Все эти сногсшибательные кощунства преподносились неторопливо, проникновенным тоном. Фрадике произносил каждое слово так, словно высекал его резцом. Я был потрясен. Буало, этот педант, этот придворный: льстец, со своей «Одой на взятие Намюра», со своим париком и своей линейкой для битья по рукам нерадивых учеников, останется на вершинах французской поэзии, а создатель «Легенды веков» исчезнет без следа, как вздох прошумевшего ветра! Все это казалось мне пустым оригинальничанием, каким иные любят удивлять простачков, короче, нахальством (так я мысленно говорил себе). Я мог бы привести тысячу веских, неоспоримых возражений, но не решался: ведь я не сумел бы облечь их в ту прозрачную, геометрически четкую форму, в какую облекал свои мысли автор «Лапидарии»! Собственная трусость и невысказанные протесты в защиту кумиров моей юности мучили меня, я задыхался и чувствовал себя прескверно. Поскорее бы выбраться вон из этой комнаты, со всеми этими розами, корицами и майоранами; здесь дышалось вдвойне тяжело – в смешанной атмосфере гарема и академии.
В то же время мне казалось унизительным, что в беседе с другом Мадзини и Гюго я сумел сказать лишь несколько убогих слов о Педро Пенедо и дешевом винце теток Камела.
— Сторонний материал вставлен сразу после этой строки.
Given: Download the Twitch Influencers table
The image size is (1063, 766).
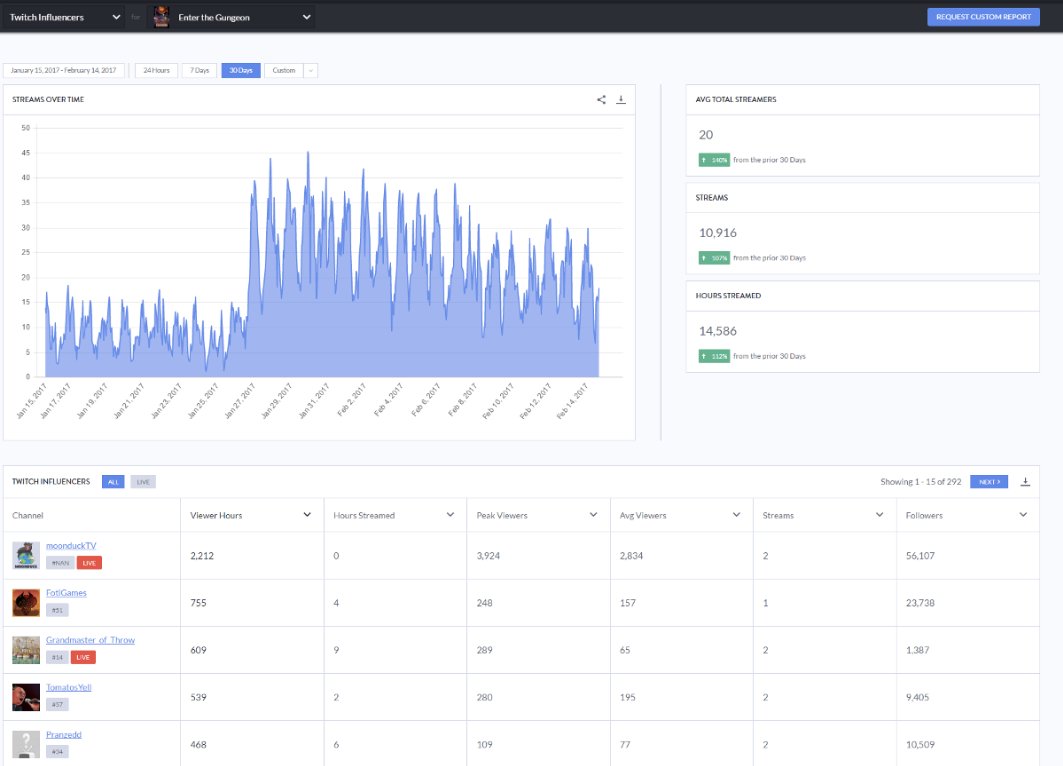Looking at the screenshot, I should tap(1025, 482).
Мне все еще хотелось поразить Фрадике критической зоркостью, обнаружить перед ним литературный вкус, и я сделал еще одну попытку блеснуть своей фразой о «Лапидариях». Улыбаясь и теребя ус, я пробормотал:
– Во всяком случае, форма вашего стиха – это мрамор…
Тут дверь с шумом распахнулась, и на пороге появился Видигал.
– Все в порядке! – крикнул он. – Покойник свободен!